▸ What needs to be done
The response should be the complete listing below, unchanged.

▸ Extracted material
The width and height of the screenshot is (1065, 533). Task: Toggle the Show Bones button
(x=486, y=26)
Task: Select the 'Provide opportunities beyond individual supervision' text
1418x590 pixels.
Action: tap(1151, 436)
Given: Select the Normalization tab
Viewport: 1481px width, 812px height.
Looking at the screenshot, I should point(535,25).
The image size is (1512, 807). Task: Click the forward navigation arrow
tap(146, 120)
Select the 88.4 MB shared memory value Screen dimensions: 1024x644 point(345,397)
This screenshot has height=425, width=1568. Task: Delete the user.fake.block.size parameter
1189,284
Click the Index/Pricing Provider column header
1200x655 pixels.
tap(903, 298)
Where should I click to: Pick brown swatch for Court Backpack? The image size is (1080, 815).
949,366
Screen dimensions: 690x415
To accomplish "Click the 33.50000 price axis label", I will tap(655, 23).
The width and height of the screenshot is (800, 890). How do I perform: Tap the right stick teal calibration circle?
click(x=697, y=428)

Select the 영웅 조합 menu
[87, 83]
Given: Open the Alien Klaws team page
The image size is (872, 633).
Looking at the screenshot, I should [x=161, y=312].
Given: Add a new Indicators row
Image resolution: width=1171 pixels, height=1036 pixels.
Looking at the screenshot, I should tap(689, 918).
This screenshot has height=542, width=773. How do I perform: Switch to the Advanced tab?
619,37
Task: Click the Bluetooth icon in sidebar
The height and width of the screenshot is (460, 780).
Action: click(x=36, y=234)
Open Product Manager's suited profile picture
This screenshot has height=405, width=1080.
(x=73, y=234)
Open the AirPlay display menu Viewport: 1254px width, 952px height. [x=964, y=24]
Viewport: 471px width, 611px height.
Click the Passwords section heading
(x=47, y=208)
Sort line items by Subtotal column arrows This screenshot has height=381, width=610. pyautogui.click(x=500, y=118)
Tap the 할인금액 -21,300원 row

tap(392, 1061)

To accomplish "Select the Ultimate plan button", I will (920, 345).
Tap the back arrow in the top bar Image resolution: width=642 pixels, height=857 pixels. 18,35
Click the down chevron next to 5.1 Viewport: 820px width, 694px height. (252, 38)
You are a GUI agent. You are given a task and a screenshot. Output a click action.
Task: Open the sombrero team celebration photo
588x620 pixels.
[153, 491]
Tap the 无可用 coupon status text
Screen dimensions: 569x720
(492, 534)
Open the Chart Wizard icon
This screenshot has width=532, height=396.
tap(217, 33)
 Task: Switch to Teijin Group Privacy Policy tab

▸ The completed task
The width and height of the screenshot is (1065, 533). Task: Toggle the Show Bones button
(x=486, y=26)
Task: Select the 'Provide opportunities beyond individual supervision' text
1418x590 pixels.
Action: tap(1151, 436)
Given: Select the Normalization tab
Viewport: 1481px width, 812px height.
Looking at the screenshot, I should point(535,25).
The image size is (1512, 807). Task: Click the forward navigation arrow
tap(146, 120)
Select the 88.4 MB shared memory value Screen dimensions: 1024x644 point(345,397)
This screenshot has height=425, width=1568. Task: Delete the user.fake.block.size parameter
1189,284
Click the Index/Pricing Provider column header
1200x655 pixels.
tap(903, 298)
Where should I click to: Pick brown swatch for Court Backpack? The image size is (1080, 815).
949,366
Screen dimensions: 690x415
To accomplish "Click the 33.50000 price axis label", I will tap(655, 23).
The width and height of the screenshot is (800, 890). How do I perform: Tap the right stick teal calibration circle?
click(x=697, y=428)

Select the 영웅 조합 menu
[87, 83]
Given: Open the Alien Klaws team page
The image size is (872, 633).
Looking at the screenshot, I should [x=161, y=312].
Given: Add a new Indicators row
Image resolution: width=1171 pixels, height=1036 pixels.
Looking at the screenshot, I should tap(689, 918).
This screenshot has height=542, width=773. How do I perform: Switch to the Advanced tab?
619,37
Task: Click the Bluetooth icon in sidebar
The height and width of the screenshot is (460, 780).
Action: click(x=36, y=234)
Open Product Manager's suited profile picture
This screenshot has height=405, width=1080.
(x=73, y=234)
Open the AirPlay display menu Viewport: 1254px width, 952px height. [x=964, y=24]
Viewport: 471px width, 611px height.
Click the Passwords section heading
(x=47, y=208)
Sort line items by Subtotal column arrows This screenshot has height=381, width=610. pyautogui.click(x=500, y=118)
Tap the 할인금액 -21,300원 row

tap(392, 1061)

To accomplish "Select the Ultimate plan button", I will (920, 345).
Tap the back arrow in the top bar Image resolution: width=642 pixels, height=857 pixels. 18,35
Click the down chevron next to 5.1 Viewport: 820px width, 694px height. (252, 38)
You are a GUI agent. You are given a task and a screenshot. Output a click action.
Task: Open the sombrero team celebration photo
588x620 pixels.
[153, 491]
Tap the 无可用 coupon status text
Screen dimensions: 569x720
(492, 534)
Open the Chart Wizard icon
This screenshot has width=532, height=396.
tap(217, 33)
 Task: Switch to Teijin Group Privacy Policy tab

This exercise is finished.